The Pinelands is located in the Atlantic Outer Coastal Plain, a geological formation characterized by gently rolling terrain and sandy soils.

Underlying much of the Pinelands is the Cohansey Aquifer. This formation of unconsolidated sand and gravel functions as a vast reservoir estimated to contain over 17 trillion gallons of some of the purest water in the country.

The water in this shallow aquifer lies at or near the surface, producing bogs, marshes, and swamps. The streams of the Pinelands are fed by this aquifer, and are characteristically acidic and nutrient poor. Natural organic contents leaching out of the soils are responsible for the dark tea color of the region's streams.


Yellow fringed orchids are found in the New Jersey Pine Barrens, the northernmost limit of their range.
The protected area contains over 800 species of flowering plants including 54 species that are threatened with extinction in New Jersey.

The Pinelands are known by amateur and professional botanists alike for its native wild orchids, some considered rare.

Dragons mouth is one of the rare orchids, one of 28 species of orchids found in the Pine Barrens. People pick them for their beauty, and have gradually eliminated them until today the dragons mouth survives only in remote areas.

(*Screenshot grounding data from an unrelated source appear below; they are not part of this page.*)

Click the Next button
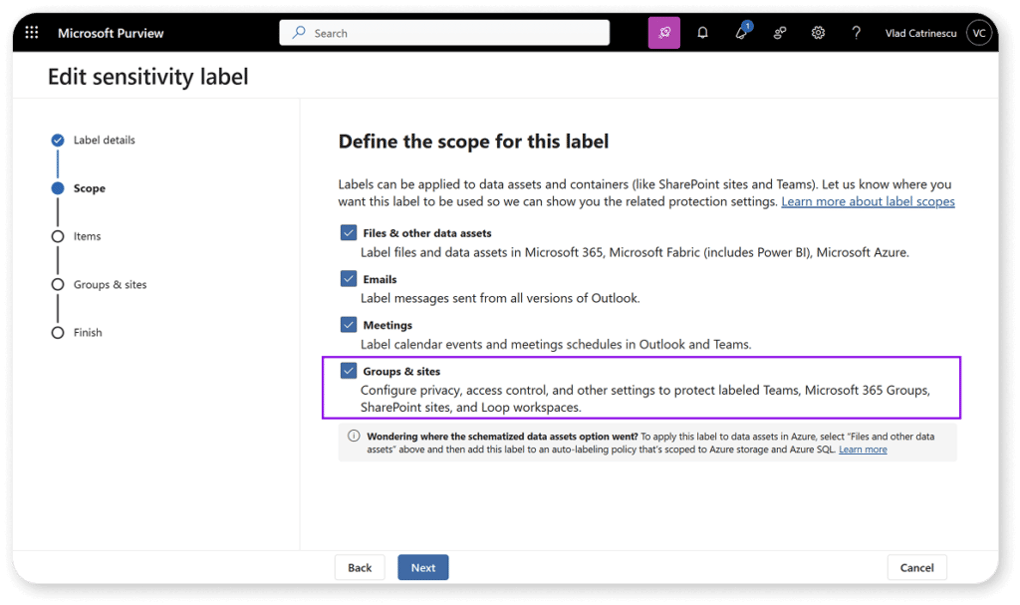 click(423, 567)
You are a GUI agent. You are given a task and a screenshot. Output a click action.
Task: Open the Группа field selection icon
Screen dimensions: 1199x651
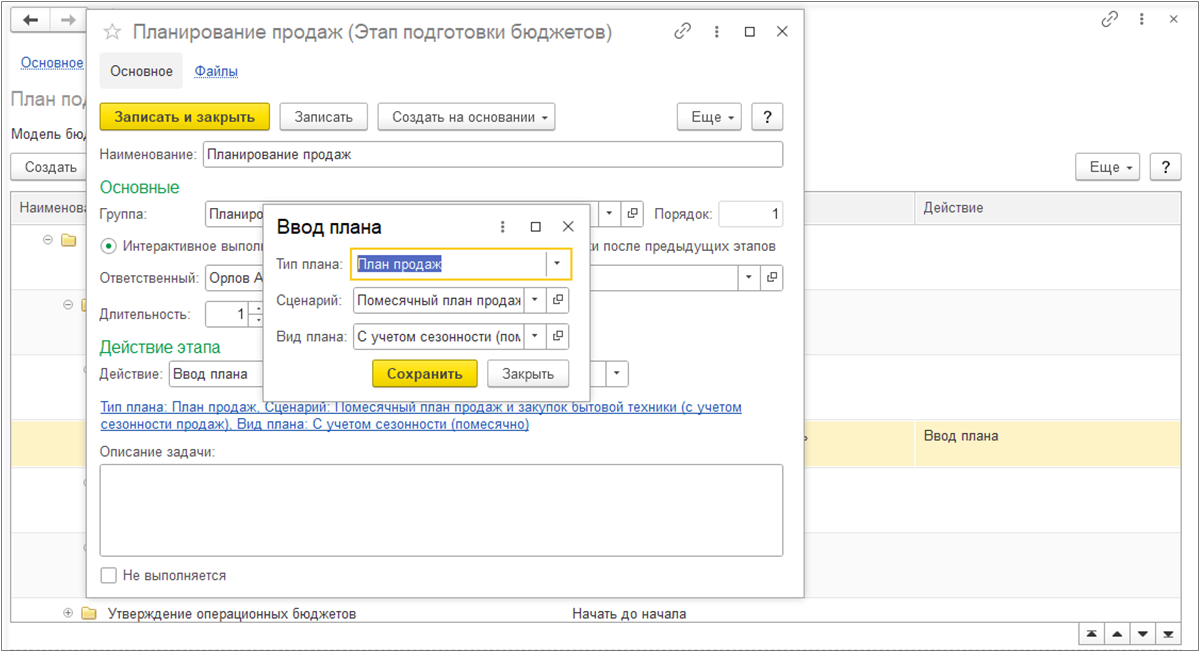(x=633, y=214)
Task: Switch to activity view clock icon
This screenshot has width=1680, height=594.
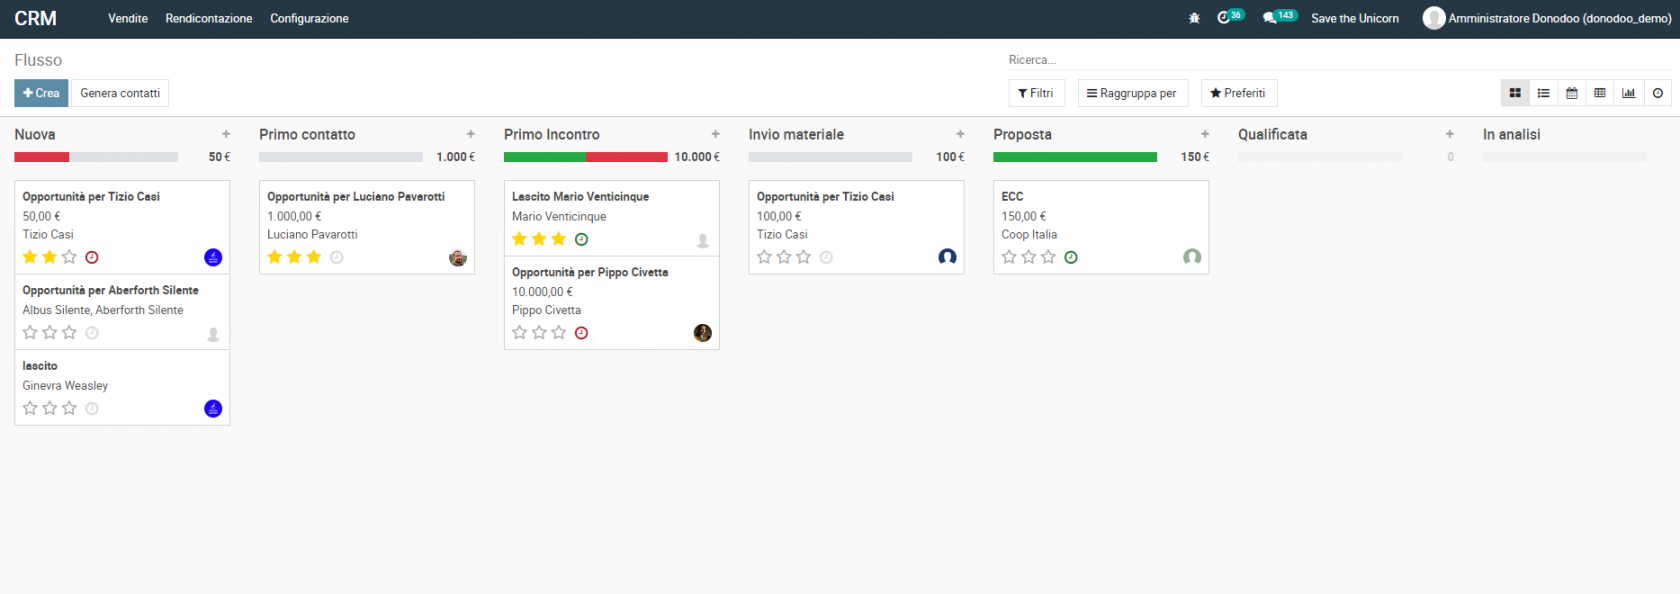Action: (x=1658, y=93)
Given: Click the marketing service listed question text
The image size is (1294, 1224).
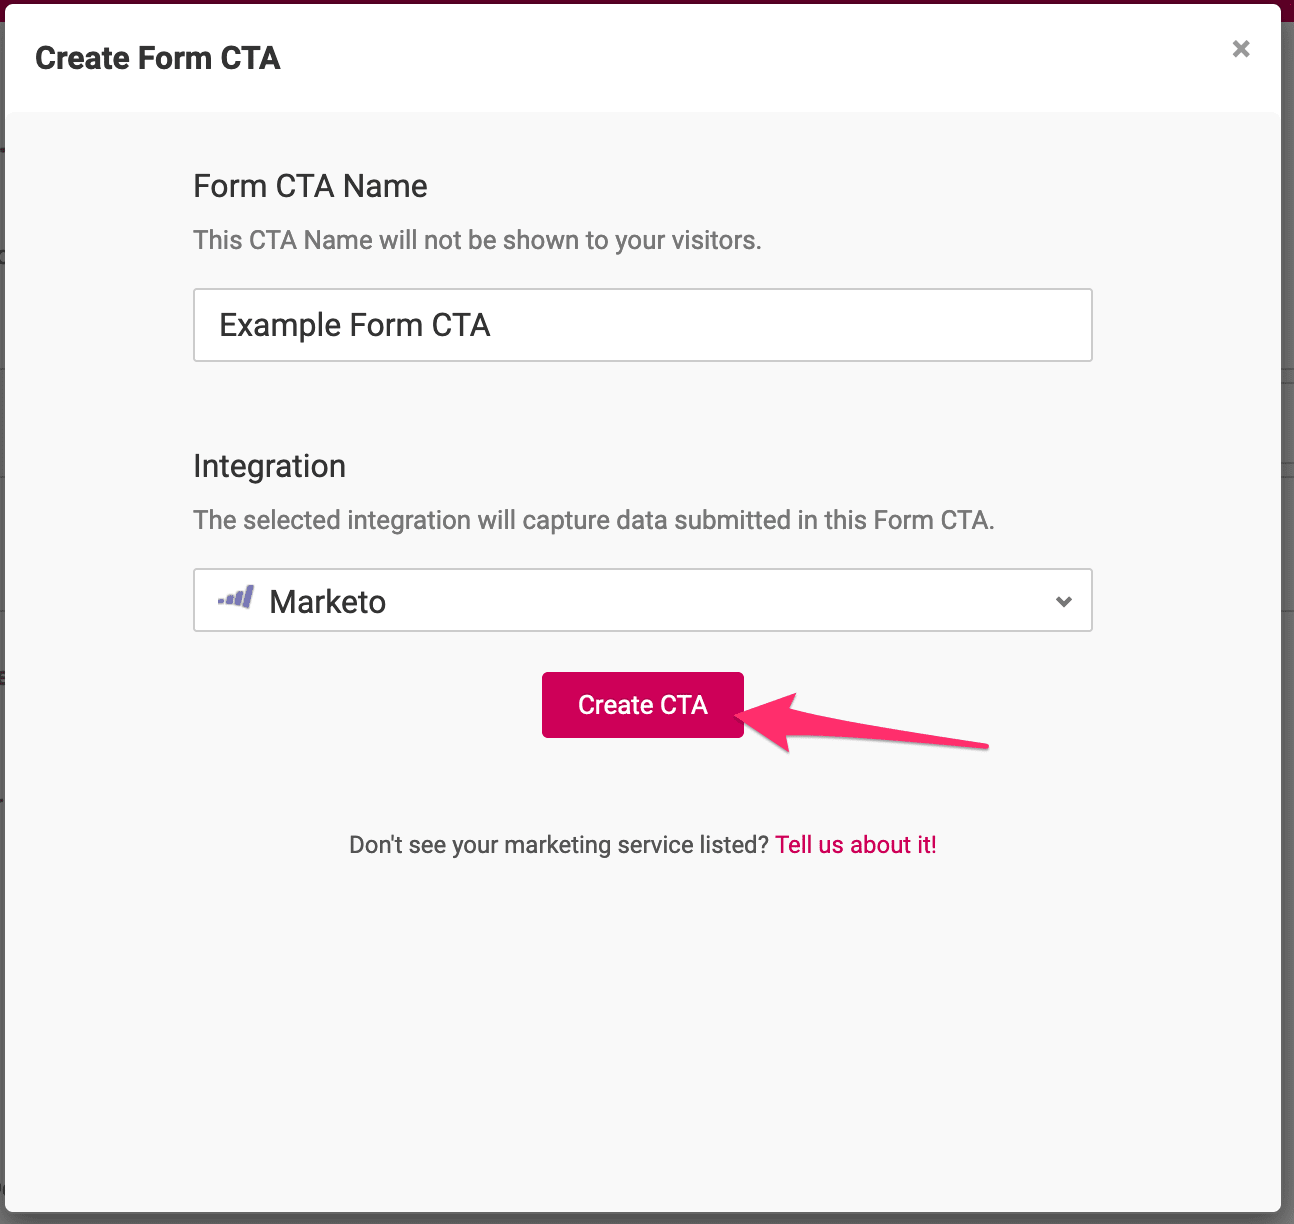Looking at the screenshot, I should 559,845.
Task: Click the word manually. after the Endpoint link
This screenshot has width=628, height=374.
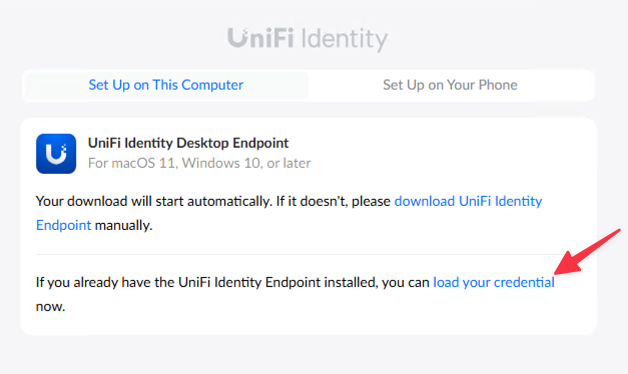Action: [124, 225]
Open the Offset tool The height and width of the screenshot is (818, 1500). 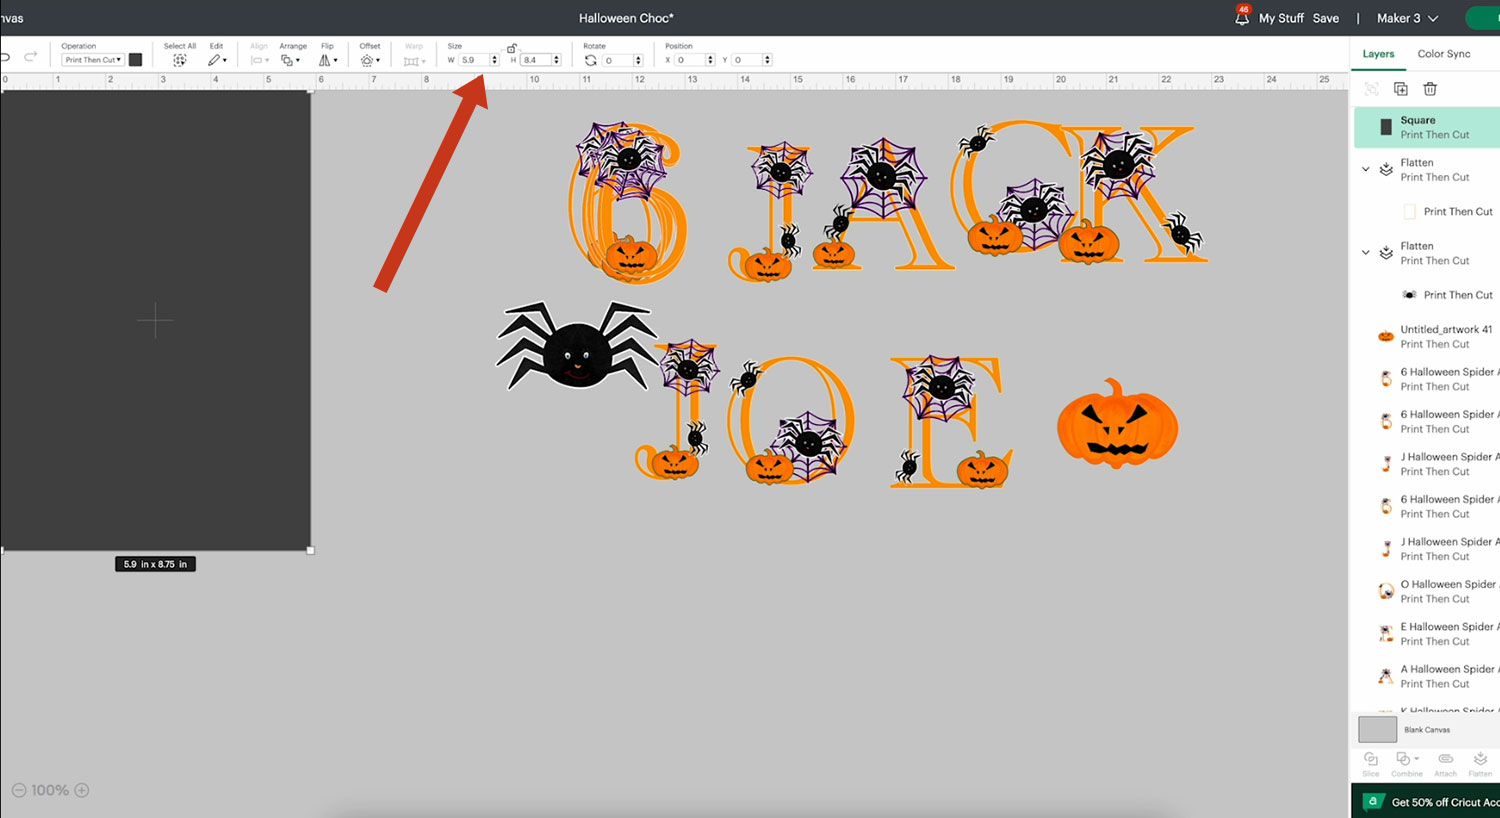[369, 60]
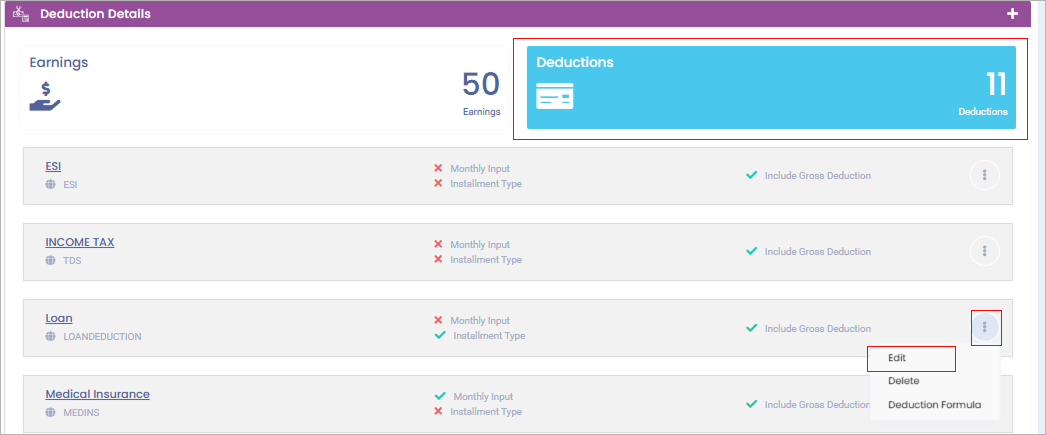This screenshot has width=1046, height=435.
Task: Click the Deductions card icon
Action: click(554, 96)
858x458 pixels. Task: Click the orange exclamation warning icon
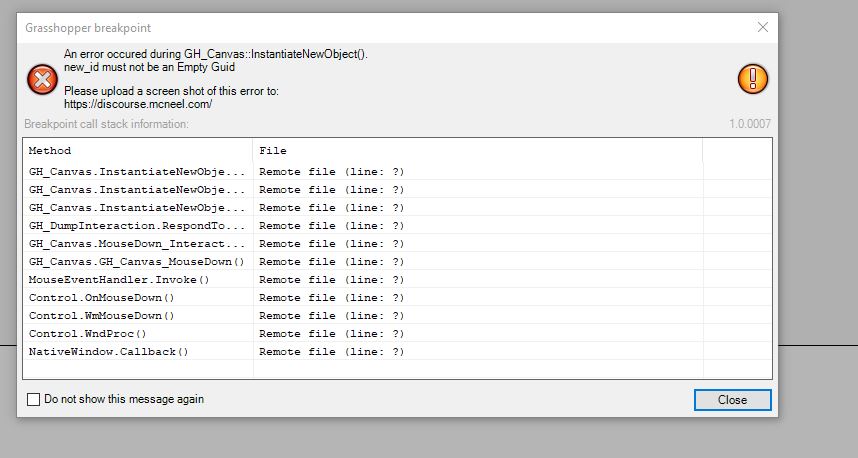[752, 78]
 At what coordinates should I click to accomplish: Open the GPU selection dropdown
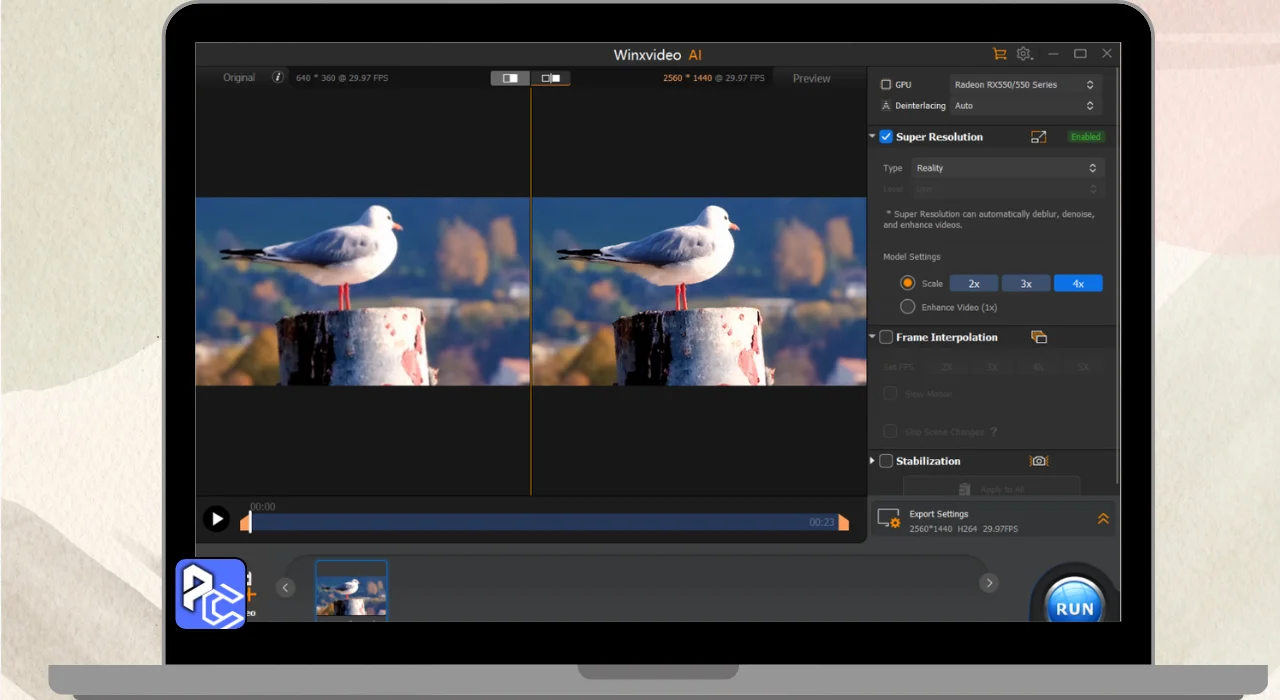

Also rare, the yellow fringed orchid is more common in the southern states. New Jersey is its northern limit.

"We have these white fringed orchids and the natural hybrid of the two, Plantanthera bicolor growing on our property," Hogan says. "We must have an electric fence around them to keep deer from eating them." The Pinelands region is one-third publicly owned and two-thirds privately owned.


The rare dragons mouth orchid is protected in New Jersey, but that status has not stopped people from picking.
Public lands of the State of New Jersey cover more than 300,000 acres and include parks, forests, and wildlife management areas such as Wharton, Bass River, Brendan T. Byrne, Belleplain, Island Beach, Colliers Mills, and Greenwood among others.

The historic villages of Batsto and Double Trouble are visitor attractions administered by the Division of Parks and Forests of the New Jersey Department of Environmental Protection.

Federal properties include three military installations, the Forsythe National Wildlife Refuge and the Cape May National Wildlife Refuge.

Numerous county and municipal parks, as well as conservation lands owned by nonprofit organizations, exist within the Pinelands.

Designated a Biosphere Reserve in 1988 by the United Nations Educational, Scientific and Cultural Organization (UNESCO), the Pine Barrens contain the largest stretch of open space on the mid-Atlantic seaboard between Boston and Richmond.

The Pinelands is protected and its future development guided by the Pinelands Comprehensive Management Plan. The plan is administered by the New Jersey Pinelands Commission in cooperation with units of local, state and federal governments.